Though HLS offers many advantages over traditional HDL-based hardware design flow, it is still not a mature ecosystem. There is a need for research in both programming abstraction for hardware design and compiler optimizations to meet the efficiency of hand-optimized HDL designs. In the software world, LLVM has enabled rapid prototyping of programming languages. A new programming language can target the LLVM compiler and benefit from the existing optimizations and backend code generation. LLVM also enables the development of new compiler optimizations. A new optimization pass can be plugged into the existing compiler pipeline to evaluate its benefits on existing programming languages and benchmarks.

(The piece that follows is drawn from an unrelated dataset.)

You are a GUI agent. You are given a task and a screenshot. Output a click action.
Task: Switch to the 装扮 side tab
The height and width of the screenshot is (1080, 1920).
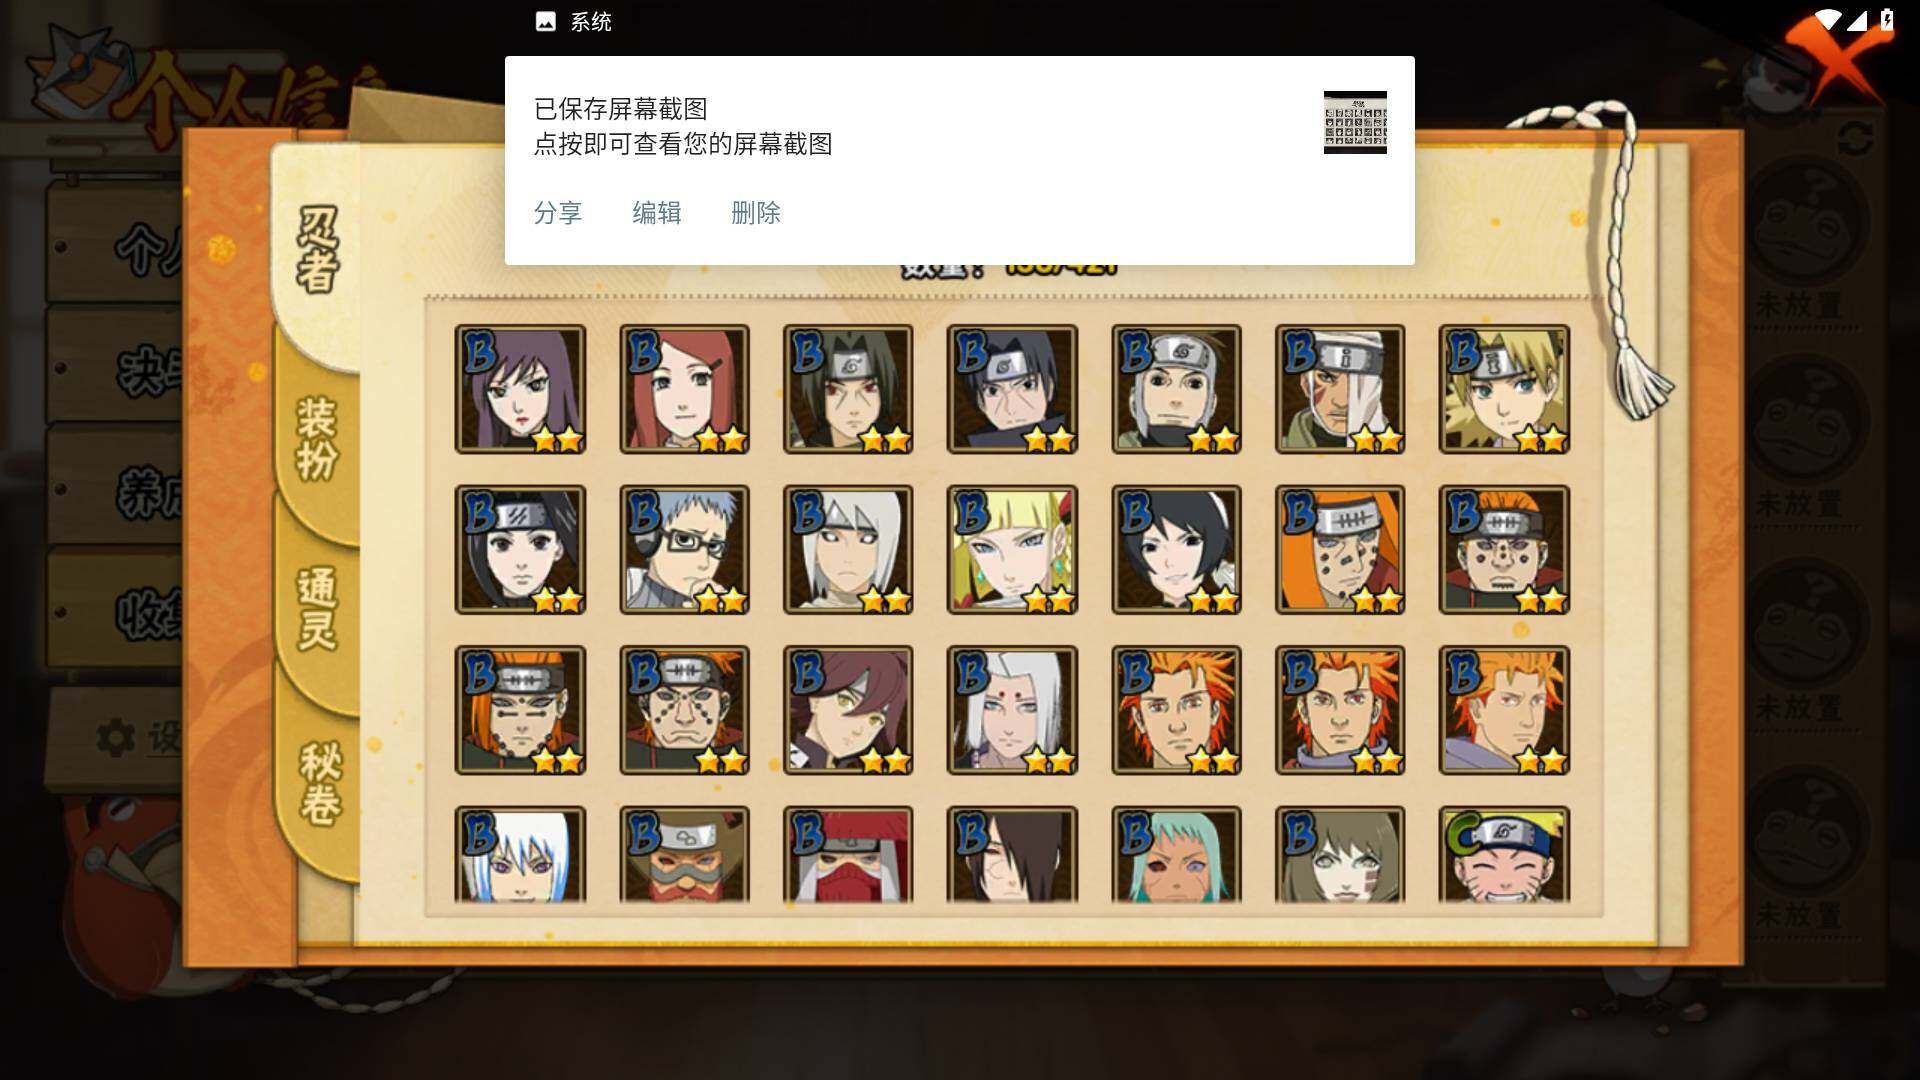tap(317, 438)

This decoupling of different stages of the compiler pipeline can be largely attributed to the LLVM intermediate representation.

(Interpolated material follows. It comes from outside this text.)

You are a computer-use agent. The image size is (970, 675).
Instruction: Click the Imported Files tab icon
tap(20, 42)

The high-level synthesis ecosystem still lacks such extensible modular compiler infrastructure which could be used for the development of new HLS programming languages and optimizations. In this work, we propose an MLIR based end-to-end HLS compiler and an intermediate representation that is suitable for the design and implementation of domain-specific accelerators for affine workloads. Our compiler brings similar levels of modularity and extensibility to the HLS compilation domain, which LLVM brought in the area of software compilation. A modular compiler infrastructure offers the advantage of incrementally introducing new language frontends and optimization passes without the need to reinvent the whole HLS compiler stack.

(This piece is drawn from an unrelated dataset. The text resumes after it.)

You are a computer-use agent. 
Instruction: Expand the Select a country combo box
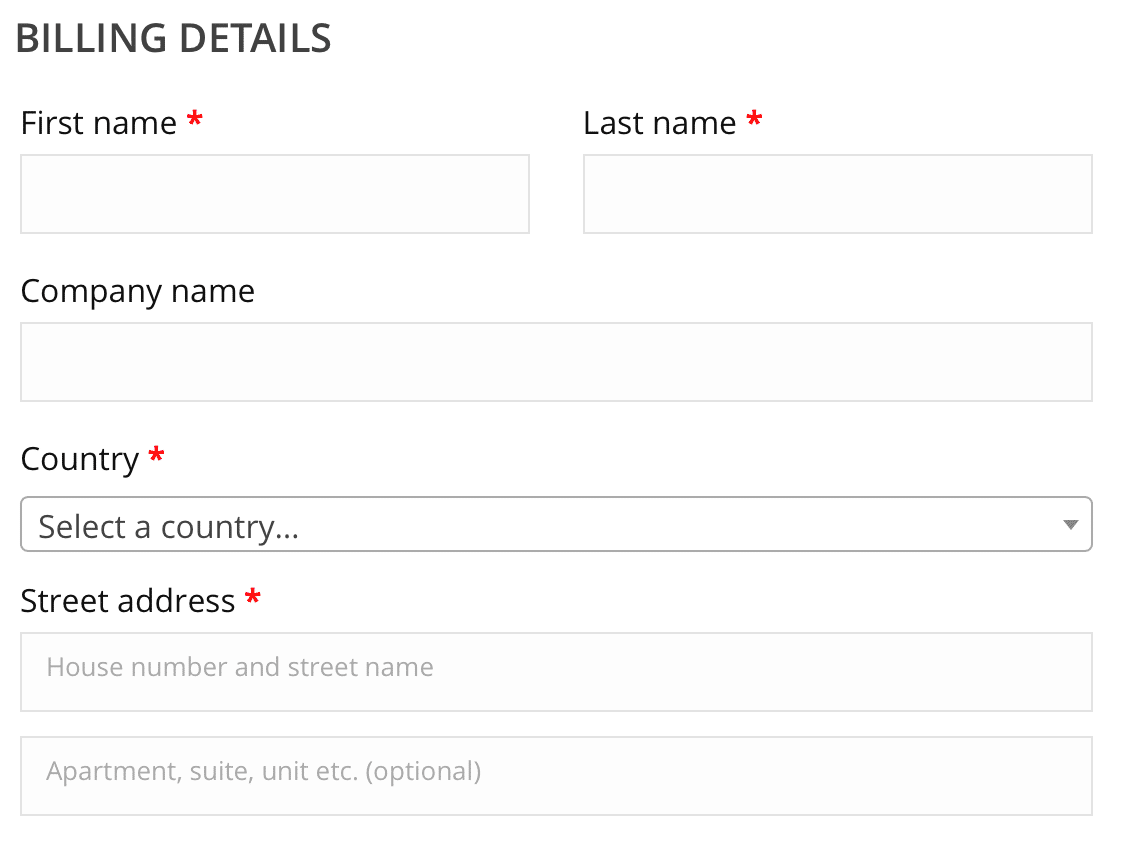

Our compiler converts a high-level description of the accelerator specified in the C programming language into a register-transfer-level(RTL) design (SystemVerilog). We use memory dependence analysis and integer-linear-program(ILP) based automatic scheduling to improve loop pipelining, and introduce parallelization between producer-consumer kernels. Our ILP-based optimizer beats the state-of-the-art Vitis HLS compiler by 1.3x in performance over a representative set of benchmarks, while requiring fewer FPGA resources.